◆ **WHAT TO DO**:
Which lines in the records below contain the word "input"? Copy each of them.

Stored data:
Segment Open
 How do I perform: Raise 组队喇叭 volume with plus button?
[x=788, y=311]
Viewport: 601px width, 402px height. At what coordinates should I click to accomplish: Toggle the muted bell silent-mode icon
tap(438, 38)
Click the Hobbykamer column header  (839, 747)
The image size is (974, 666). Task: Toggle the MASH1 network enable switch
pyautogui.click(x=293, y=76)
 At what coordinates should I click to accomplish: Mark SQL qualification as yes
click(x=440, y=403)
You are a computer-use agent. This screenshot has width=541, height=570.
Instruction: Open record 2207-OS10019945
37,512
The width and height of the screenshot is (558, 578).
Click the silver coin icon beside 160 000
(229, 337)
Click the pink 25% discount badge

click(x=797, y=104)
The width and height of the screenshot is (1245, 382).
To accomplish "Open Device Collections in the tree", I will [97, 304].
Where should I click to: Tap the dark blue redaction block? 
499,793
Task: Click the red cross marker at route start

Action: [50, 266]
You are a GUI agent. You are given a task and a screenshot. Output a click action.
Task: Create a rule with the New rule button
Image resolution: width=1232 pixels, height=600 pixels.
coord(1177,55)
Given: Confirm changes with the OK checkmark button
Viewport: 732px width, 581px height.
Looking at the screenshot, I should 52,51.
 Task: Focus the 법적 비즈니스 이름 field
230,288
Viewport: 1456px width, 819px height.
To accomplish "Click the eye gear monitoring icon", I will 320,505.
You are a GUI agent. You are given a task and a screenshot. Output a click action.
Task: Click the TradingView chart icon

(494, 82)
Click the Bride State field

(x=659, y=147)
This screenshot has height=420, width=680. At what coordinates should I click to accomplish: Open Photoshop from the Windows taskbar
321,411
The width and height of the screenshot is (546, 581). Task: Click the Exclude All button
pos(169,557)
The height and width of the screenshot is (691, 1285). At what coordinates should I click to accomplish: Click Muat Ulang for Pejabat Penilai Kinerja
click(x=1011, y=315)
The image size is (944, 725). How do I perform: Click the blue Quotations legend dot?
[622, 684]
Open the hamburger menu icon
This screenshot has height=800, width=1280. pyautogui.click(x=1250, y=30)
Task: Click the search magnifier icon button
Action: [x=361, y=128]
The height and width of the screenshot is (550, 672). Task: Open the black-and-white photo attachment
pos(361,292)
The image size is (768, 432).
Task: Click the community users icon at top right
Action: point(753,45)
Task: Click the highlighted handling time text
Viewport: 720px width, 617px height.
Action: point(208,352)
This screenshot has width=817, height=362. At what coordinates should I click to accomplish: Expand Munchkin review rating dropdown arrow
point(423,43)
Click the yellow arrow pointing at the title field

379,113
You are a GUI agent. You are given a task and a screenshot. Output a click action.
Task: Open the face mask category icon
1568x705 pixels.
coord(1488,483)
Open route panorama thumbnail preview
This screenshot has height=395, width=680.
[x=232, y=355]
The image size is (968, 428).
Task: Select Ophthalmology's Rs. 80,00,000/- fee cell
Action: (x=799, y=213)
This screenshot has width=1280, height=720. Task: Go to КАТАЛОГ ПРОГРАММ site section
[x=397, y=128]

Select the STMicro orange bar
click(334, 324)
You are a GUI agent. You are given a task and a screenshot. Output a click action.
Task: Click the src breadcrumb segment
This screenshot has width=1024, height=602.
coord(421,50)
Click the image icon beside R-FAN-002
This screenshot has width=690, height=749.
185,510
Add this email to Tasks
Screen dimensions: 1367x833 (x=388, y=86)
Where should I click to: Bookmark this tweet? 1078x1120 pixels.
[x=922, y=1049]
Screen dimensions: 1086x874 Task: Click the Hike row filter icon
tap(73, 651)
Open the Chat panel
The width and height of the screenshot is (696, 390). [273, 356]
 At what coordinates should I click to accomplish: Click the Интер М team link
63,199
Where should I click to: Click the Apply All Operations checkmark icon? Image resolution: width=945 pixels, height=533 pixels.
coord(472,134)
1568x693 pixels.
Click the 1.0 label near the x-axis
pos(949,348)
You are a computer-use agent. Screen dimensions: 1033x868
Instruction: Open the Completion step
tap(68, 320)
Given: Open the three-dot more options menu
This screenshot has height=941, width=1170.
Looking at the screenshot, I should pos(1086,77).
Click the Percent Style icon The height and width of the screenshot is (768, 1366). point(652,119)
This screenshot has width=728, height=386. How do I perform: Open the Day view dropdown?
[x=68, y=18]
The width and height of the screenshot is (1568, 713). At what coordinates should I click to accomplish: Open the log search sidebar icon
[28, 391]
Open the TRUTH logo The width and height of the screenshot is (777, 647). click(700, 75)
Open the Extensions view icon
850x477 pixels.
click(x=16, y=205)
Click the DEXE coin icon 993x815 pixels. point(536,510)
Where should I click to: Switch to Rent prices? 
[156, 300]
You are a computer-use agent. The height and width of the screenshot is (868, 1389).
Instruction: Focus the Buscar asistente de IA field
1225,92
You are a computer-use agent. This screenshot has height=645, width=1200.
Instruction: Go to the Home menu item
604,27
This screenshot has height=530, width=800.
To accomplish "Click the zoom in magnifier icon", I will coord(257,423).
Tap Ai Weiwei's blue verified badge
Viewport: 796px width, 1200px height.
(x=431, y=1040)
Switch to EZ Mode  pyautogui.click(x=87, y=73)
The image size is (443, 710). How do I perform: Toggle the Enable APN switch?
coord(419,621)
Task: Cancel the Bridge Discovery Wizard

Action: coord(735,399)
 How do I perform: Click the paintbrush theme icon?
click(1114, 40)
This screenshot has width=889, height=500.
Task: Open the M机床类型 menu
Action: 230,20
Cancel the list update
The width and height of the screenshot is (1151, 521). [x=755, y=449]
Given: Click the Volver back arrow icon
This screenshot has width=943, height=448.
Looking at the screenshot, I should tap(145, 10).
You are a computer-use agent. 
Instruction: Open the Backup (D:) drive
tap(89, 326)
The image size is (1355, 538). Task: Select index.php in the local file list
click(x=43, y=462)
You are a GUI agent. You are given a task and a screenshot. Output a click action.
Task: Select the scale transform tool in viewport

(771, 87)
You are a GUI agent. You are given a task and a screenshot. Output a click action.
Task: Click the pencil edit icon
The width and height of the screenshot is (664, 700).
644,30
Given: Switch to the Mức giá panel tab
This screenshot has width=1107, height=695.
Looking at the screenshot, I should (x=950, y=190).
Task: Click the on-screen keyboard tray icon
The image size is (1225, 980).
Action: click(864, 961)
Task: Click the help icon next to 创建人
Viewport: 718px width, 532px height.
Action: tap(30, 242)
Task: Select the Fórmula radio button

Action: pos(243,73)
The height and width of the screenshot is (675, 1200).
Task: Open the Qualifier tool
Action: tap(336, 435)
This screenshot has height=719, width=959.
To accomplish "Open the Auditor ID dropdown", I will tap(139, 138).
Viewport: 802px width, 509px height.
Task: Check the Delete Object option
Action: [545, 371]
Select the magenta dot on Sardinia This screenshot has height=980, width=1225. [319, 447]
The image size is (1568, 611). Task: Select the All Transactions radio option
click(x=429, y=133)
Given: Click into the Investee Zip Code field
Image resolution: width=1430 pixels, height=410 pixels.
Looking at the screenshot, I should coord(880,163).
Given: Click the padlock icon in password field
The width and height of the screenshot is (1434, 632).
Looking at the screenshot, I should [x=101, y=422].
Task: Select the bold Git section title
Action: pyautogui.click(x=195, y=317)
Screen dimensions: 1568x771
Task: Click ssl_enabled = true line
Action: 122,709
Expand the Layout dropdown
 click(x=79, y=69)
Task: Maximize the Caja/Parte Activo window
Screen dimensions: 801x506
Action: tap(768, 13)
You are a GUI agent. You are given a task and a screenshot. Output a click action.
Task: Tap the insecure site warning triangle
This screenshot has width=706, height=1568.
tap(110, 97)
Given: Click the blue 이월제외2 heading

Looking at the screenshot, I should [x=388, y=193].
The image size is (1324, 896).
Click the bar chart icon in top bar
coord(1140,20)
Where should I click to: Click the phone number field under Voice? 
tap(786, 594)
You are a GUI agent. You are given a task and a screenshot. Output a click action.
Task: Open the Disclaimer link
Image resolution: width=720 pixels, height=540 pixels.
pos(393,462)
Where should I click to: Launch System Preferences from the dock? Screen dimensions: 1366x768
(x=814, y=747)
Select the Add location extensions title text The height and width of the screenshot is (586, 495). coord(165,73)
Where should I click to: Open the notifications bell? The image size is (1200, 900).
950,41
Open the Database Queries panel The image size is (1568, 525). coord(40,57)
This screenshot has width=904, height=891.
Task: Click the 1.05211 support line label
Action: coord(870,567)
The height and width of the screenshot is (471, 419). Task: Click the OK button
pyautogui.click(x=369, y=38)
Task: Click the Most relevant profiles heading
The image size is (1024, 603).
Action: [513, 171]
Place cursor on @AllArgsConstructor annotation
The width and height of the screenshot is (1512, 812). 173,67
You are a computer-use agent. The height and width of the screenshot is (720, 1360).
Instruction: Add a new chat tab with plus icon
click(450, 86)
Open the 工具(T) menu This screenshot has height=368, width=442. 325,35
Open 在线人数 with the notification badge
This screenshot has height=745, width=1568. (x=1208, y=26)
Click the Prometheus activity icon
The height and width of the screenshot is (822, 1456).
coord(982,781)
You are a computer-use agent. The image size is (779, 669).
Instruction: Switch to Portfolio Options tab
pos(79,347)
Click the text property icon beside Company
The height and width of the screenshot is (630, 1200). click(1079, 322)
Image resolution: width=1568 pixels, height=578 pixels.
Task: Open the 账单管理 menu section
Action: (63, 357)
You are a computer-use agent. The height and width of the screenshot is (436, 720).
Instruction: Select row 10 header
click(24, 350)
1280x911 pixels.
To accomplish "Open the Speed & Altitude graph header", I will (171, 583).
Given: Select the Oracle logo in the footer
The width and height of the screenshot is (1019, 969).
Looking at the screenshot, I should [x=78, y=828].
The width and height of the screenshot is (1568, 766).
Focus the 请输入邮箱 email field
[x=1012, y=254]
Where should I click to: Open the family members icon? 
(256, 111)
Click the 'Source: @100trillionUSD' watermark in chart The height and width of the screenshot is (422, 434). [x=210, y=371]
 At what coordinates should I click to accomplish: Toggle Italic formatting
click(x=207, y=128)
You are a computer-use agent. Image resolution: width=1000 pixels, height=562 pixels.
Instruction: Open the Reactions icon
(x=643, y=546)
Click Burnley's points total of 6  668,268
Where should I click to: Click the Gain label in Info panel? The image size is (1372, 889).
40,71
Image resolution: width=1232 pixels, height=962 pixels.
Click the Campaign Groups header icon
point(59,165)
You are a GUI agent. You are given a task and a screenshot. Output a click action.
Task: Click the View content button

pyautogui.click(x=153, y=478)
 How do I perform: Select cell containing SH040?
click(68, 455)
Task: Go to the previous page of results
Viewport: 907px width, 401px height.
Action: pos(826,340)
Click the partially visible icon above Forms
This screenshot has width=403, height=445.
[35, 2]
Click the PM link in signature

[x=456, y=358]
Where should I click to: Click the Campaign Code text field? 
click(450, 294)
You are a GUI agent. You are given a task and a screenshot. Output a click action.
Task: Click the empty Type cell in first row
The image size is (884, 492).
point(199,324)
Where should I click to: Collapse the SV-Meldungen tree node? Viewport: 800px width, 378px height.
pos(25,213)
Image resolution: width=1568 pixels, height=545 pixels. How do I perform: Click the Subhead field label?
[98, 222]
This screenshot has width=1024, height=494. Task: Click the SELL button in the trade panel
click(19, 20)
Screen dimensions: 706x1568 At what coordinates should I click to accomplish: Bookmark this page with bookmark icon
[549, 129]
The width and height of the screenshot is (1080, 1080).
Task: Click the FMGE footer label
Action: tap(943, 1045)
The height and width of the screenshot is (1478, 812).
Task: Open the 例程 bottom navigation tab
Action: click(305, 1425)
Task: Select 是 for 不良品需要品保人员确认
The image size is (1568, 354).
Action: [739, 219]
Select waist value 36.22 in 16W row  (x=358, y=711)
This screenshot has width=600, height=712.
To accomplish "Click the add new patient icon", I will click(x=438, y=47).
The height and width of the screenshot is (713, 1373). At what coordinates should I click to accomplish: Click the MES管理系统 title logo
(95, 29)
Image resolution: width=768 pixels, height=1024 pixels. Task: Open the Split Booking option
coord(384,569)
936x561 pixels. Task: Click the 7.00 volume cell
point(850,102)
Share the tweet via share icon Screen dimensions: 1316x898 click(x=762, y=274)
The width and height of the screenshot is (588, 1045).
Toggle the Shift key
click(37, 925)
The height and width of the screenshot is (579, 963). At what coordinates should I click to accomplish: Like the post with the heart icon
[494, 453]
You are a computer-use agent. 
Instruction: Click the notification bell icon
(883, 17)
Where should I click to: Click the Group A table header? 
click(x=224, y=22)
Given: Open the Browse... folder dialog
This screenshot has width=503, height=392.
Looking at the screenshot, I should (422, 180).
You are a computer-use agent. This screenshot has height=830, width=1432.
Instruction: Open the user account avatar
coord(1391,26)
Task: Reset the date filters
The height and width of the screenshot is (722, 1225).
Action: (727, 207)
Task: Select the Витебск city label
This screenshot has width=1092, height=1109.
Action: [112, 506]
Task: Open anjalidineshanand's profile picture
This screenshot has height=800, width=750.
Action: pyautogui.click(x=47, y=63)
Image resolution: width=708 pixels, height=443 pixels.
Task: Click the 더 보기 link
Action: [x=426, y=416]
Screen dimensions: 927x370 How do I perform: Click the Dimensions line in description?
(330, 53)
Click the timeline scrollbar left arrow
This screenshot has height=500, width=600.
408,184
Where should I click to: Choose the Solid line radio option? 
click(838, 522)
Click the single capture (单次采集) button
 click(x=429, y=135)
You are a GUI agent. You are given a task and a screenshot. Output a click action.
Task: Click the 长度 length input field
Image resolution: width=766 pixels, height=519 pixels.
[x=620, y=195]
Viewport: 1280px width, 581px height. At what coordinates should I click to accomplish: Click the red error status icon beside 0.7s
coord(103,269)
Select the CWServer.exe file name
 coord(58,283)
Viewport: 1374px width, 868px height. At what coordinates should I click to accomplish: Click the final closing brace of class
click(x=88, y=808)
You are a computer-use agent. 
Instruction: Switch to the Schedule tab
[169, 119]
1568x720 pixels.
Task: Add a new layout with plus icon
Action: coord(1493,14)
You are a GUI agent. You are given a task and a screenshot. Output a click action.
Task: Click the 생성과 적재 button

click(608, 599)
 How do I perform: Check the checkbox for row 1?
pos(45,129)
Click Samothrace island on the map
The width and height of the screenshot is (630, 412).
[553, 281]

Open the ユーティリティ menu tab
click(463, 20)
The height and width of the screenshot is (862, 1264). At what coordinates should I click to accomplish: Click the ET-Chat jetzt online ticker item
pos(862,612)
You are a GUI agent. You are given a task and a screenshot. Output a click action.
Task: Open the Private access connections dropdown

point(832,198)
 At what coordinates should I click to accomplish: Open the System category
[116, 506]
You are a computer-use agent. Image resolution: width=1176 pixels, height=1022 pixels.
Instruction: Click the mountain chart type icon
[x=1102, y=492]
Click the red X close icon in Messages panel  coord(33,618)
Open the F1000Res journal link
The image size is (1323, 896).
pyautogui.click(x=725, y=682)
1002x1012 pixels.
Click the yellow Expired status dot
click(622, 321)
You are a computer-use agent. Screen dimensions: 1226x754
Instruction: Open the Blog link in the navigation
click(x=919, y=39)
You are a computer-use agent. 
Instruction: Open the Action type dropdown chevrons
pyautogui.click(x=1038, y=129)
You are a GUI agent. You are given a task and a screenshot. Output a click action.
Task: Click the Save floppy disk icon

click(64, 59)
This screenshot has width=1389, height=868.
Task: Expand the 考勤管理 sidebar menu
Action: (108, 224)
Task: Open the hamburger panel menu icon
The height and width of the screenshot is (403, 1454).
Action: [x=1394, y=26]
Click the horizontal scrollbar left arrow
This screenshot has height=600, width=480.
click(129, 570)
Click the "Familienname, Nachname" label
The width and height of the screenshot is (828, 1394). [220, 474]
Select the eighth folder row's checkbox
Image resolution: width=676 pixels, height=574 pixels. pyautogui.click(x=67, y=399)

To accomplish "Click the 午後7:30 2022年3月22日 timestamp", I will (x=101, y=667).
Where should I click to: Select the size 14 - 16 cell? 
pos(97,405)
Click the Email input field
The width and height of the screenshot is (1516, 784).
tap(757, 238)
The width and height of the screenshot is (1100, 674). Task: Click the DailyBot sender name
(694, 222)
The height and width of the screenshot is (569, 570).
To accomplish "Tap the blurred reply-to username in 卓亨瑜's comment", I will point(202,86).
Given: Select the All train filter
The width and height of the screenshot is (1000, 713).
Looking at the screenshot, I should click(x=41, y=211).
Segment Closed
◆ **RESULT FOR THIS EXERCISE**:
Task: Click the 长度 length input field
Click the Email input field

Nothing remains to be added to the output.